Problem requirements - Restate word for word the part of the material that runs from the line containing "Viewport: 980px width, 535px" through its final line, inclusive, minus the pictures.

Records to process -
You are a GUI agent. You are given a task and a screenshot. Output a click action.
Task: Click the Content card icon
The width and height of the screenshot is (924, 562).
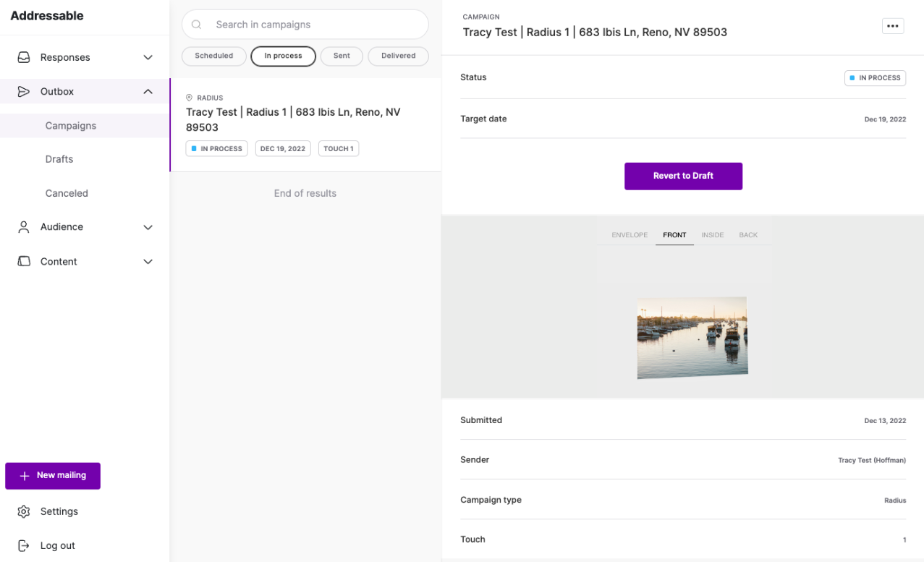(x=24, y=261)
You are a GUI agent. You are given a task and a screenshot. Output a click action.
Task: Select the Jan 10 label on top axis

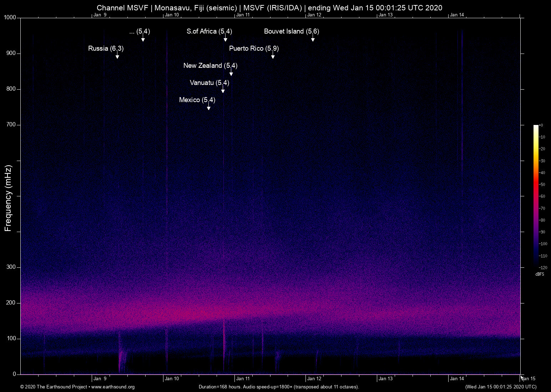coord(172,15)
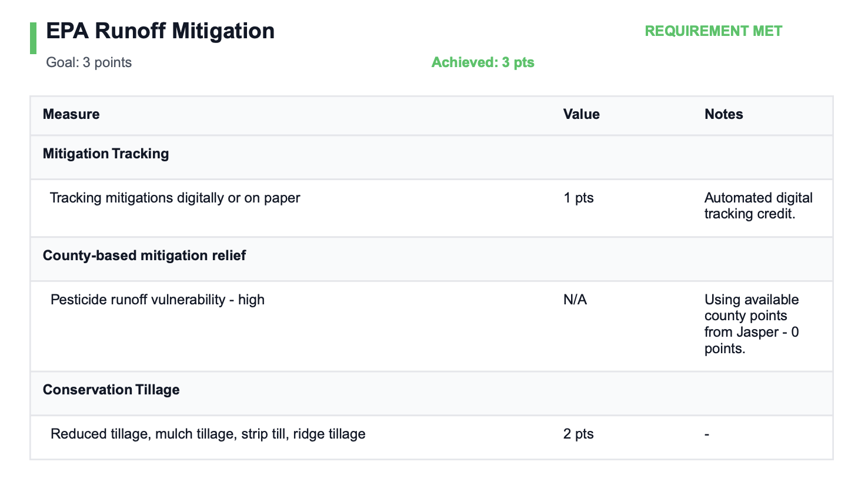Collapse the County-based mitigation relief section
This screenshot has height=478, width=868.
(x=143, y=255)
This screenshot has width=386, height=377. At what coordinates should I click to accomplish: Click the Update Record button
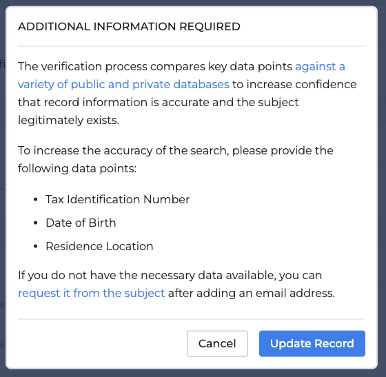[312, 343]
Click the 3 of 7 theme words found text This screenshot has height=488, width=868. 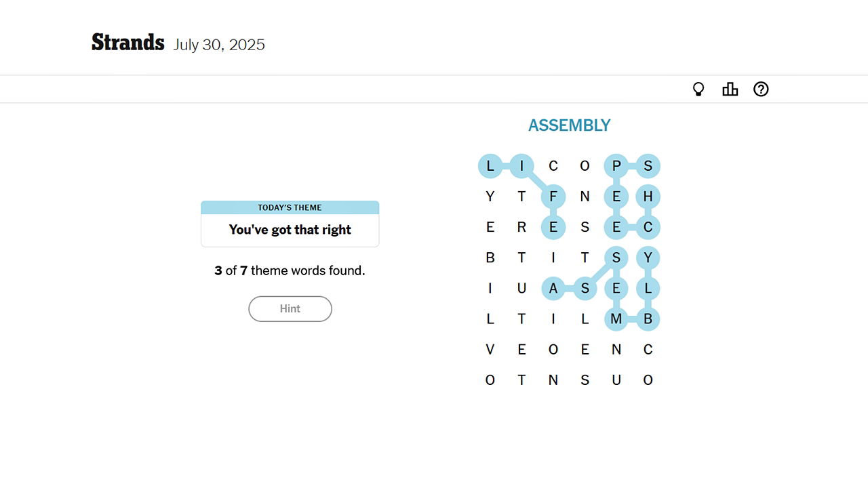coord(290,270)
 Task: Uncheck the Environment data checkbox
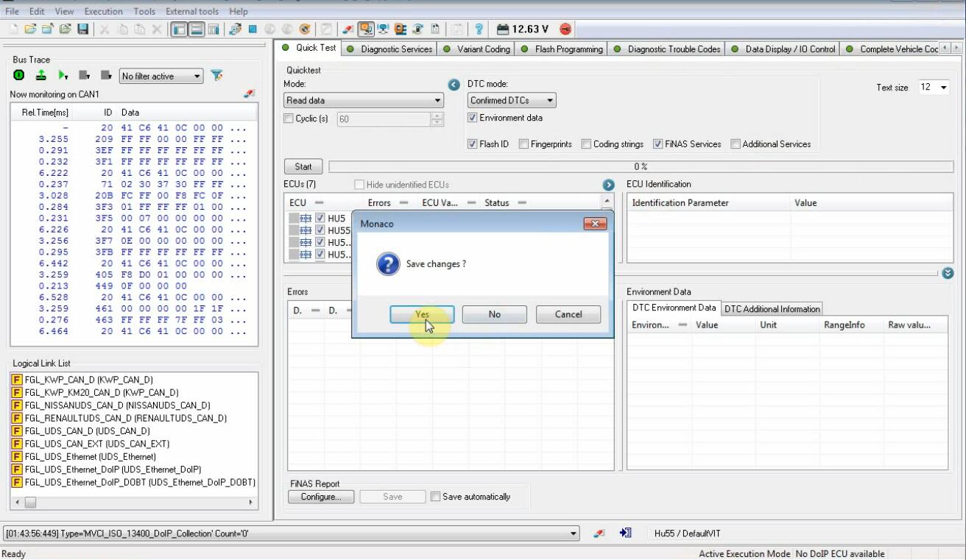[473, 118]
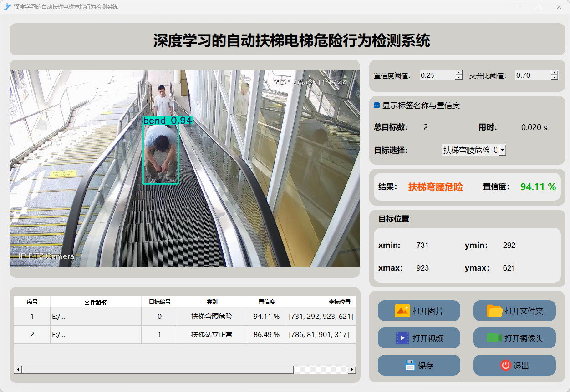Click the red power icon for 退出
This screenshot has height=392, width=570.
point(505,365)
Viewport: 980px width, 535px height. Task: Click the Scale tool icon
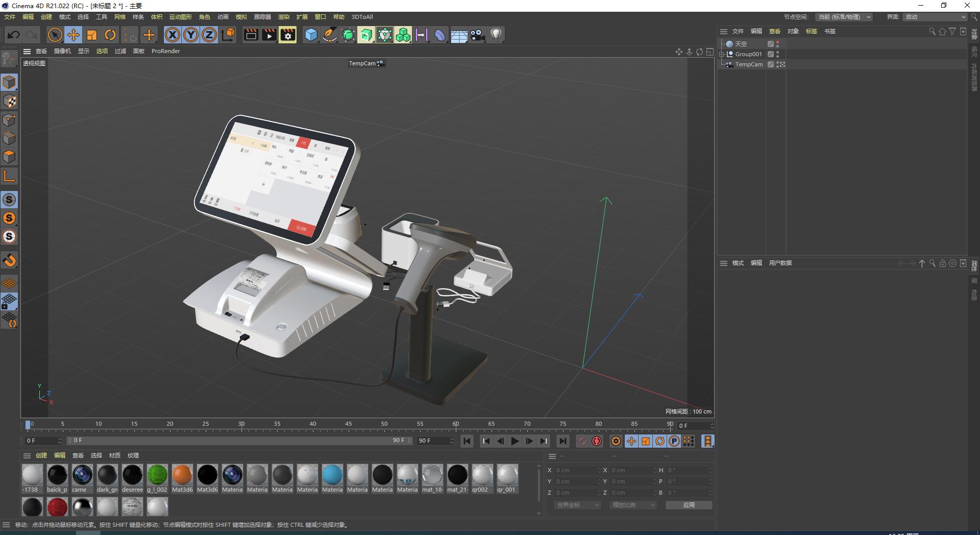(92, 35)
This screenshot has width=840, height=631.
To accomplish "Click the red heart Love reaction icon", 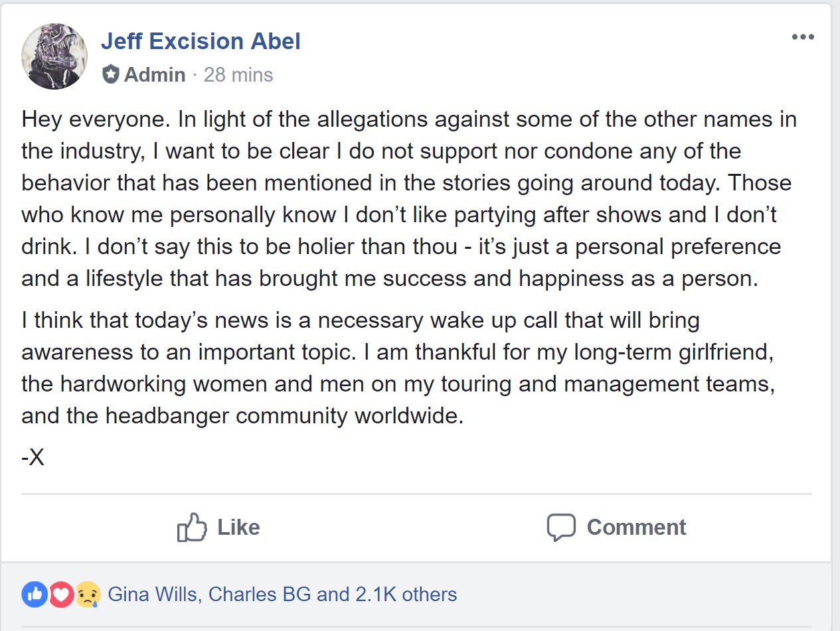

Solution to this exercise -
Viewport: 980px width, 535px height. Task: Click the Scale tool icon
(92, 35)
This screenshot has width=840, height=631.
To accomplish "Click the red heart Love reaction icon", 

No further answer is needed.